One of the most distinguishing qualities of the crypto is its finite supply.
Nakamoto developed the cryptocurrency primarily as a form of digital gold and capped the total supply of BTC to replicate the finite supply, in physical terms, of the precious metal.
Numerous cryptocurrencies have a cap on the total number of tokens that can be produced during their lifetime.
This is done for a variety of reasons, including keeping inflation at bay, producing artificial scarcity, price manipulation, and enhancing the token’s appeal.
BTC total market cap at $865.60 billion on the weekend chart | Source: TradingView.com
Scarcity Equals Buying Frenzy
With the number of new bitcoins released per block slashed every four years, by half, experts anticipate that by 2140, all leftover bitcoins will be fully mined.
When the crypto was founded, the amount of new BTCs created each block was 50, but has since fallen to 6.25 as of May 2020.
Because of Bitcoin’s restricted availability, it would become a more valuable item.

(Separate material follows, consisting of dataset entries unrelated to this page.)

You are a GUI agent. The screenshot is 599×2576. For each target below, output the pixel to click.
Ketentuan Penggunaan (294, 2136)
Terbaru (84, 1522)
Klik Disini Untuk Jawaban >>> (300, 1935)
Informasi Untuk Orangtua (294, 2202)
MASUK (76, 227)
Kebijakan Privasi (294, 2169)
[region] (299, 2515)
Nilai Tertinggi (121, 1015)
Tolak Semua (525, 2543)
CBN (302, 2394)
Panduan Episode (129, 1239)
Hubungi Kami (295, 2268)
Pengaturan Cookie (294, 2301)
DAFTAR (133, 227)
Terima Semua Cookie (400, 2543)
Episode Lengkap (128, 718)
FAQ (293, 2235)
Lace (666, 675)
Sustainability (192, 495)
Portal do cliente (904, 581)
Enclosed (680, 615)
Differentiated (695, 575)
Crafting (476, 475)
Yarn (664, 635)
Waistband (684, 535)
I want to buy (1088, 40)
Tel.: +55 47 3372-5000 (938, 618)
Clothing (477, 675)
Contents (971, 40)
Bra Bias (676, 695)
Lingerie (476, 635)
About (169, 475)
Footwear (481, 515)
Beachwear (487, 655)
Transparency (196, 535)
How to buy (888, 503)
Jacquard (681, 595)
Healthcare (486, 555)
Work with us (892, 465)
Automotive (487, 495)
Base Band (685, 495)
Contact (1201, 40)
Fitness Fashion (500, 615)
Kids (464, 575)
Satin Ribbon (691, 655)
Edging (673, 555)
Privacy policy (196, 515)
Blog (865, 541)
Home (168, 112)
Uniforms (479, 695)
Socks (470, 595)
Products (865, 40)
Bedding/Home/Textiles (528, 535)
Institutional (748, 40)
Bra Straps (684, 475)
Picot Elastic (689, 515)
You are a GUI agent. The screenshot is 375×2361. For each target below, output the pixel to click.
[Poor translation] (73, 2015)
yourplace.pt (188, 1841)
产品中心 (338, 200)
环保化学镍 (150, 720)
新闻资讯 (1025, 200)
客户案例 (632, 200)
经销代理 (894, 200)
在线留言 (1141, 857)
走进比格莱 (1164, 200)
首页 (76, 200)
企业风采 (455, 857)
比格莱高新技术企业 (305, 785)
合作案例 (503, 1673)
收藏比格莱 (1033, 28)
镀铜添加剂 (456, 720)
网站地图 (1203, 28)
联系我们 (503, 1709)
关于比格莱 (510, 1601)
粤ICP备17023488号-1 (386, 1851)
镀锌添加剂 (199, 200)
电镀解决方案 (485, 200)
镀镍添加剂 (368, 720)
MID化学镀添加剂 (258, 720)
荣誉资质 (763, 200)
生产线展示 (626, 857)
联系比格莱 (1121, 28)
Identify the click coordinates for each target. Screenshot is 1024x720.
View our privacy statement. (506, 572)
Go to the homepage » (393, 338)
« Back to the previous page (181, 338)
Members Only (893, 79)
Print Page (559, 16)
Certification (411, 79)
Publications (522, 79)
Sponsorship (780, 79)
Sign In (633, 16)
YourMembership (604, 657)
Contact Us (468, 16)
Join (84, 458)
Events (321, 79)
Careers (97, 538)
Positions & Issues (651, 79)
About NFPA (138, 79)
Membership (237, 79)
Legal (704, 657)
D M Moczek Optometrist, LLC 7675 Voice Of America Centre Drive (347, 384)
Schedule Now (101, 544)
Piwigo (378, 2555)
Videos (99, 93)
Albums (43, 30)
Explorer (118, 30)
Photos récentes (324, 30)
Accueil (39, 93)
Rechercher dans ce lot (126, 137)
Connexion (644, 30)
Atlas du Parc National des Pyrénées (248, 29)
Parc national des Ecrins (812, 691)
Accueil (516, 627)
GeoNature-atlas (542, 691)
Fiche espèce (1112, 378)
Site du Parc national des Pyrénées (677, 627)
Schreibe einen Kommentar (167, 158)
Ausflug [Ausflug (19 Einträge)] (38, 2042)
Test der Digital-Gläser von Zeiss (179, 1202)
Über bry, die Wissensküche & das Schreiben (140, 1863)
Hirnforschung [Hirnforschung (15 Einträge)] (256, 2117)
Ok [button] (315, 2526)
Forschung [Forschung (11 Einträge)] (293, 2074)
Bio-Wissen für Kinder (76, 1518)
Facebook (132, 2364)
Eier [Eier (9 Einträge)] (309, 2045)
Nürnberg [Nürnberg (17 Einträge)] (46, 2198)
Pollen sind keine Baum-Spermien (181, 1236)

The crypto asset’s scarcity will almost certainly result in a purchasing frenzy.
And as fear of missing out (FOMO) sets in, BTC’s price will rapidly climb as a result of the high demand for the crypto.
According to Chainalysis, a blockchain analytics company, one-fifth of all Bitcoins mined have been lost.
Numerous Bitcoins are stored in wallets that are no longer accessible owing to forgotten passwords or destroyed physical hardware.
The Vaunted $1 Million Price Tag
Additionally, the cryptocurrency industry has predicted that the resulting scarcity of Bitcoin would help drive the asset’s price higher, with some expecting a base price of $1 million — or even higher.
Many feel that the asset might even become a worldwide reserve asset, accelerating its adoption.
BTC Mining Difficulty Up
Meanwhile, just as miners assisted in the release of the 19 millionth BTC on Friday, the BTC network’s mining difficulty increased to an all-time high of 28.587 trillion.
The difficulty of the Bitcoin network is proportional to the processing power needed to mine BTC blocks, which presently requires a hash rate of 201.84 exahash per second (EH/s), data from Blockchain.com show.